Pick out each row below that contains the string "here" and copy those rows in full.

>>>>>

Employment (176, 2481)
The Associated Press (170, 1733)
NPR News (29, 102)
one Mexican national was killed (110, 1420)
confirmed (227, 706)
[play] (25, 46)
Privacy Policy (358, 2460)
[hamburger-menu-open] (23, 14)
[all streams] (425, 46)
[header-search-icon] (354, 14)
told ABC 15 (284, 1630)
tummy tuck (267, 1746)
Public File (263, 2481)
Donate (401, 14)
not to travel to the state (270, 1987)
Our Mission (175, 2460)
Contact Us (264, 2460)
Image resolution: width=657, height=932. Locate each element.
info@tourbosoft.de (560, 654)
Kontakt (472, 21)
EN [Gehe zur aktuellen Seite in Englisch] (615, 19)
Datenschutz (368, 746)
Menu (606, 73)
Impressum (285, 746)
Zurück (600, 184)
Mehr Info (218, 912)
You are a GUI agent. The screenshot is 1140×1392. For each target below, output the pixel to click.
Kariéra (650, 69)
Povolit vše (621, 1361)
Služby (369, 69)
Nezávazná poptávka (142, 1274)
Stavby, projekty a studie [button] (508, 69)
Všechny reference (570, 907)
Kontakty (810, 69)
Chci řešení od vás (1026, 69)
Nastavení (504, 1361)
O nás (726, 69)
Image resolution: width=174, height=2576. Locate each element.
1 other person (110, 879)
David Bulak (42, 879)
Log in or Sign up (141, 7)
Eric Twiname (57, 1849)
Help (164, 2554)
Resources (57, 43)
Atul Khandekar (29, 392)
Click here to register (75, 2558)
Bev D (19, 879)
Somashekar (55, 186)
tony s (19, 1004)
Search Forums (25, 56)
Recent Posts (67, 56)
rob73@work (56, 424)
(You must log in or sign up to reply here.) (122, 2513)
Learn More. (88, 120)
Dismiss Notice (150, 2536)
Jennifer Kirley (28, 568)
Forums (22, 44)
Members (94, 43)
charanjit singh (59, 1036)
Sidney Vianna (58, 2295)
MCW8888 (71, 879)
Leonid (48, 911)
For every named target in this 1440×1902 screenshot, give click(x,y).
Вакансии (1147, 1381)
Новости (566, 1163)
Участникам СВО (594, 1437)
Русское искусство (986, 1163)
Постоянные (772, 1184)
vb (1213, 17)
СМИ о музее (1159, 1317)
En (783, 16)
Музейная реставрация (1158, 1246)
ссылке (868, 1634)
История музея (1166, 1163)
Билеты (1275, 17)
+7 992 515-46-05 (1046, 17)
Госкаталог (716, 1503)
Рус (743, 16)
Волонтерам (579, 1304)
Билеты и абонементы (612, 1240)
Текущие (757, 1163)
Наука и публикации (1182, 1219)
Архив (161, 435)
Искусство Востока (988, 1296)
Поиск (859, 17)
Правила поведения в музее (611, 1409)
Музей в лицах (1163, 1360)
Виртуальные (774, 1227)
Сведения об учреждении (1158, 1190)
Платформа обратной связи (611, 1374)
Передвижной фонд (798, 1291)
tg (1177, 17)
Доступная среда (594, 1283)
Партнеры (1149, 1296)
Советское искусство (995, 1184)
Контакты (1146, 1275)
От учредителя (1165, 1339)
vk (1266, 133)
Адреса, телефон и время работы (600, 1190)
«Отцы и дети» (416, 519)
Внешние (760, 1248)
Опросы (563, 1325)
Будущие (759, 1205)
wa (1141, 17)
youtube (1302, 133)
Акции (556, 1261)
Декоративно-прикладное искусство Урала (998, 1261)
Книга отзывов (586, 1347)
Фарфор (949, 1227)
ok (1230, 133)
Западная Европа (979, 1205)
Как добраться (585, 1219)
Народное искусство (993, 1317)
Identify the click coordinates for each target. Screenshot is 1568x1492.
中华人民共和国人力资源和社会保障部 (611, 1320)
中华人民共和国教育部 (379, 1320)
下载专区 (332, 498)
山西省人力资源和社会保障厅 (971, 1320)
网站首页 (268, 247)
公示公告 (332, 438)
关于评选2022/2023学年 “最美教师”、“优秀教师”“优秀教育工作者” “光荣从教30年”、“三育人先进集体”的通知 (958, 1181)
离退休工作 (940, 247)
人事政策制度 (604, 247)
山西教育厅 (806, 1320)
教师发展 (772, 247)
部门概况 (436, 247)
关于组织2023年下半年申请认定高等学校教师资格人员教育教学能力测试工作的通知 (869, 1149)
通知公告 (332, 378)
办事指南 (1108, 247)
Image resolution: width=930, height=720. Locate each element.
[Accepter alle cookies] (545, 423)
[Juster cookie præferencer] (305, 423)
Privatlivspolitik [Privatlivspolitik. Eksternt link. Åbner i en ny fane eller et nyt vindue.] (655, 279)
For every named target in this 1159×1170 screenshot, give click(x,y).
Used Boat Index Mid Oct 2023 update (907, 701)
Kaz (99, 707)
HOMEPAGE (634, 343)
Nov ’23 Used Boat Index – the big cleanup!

<<<<<

Reply to the task:
Click here to register (75, 2558)
(You must log in or sign up to reply here.) (122, 2513)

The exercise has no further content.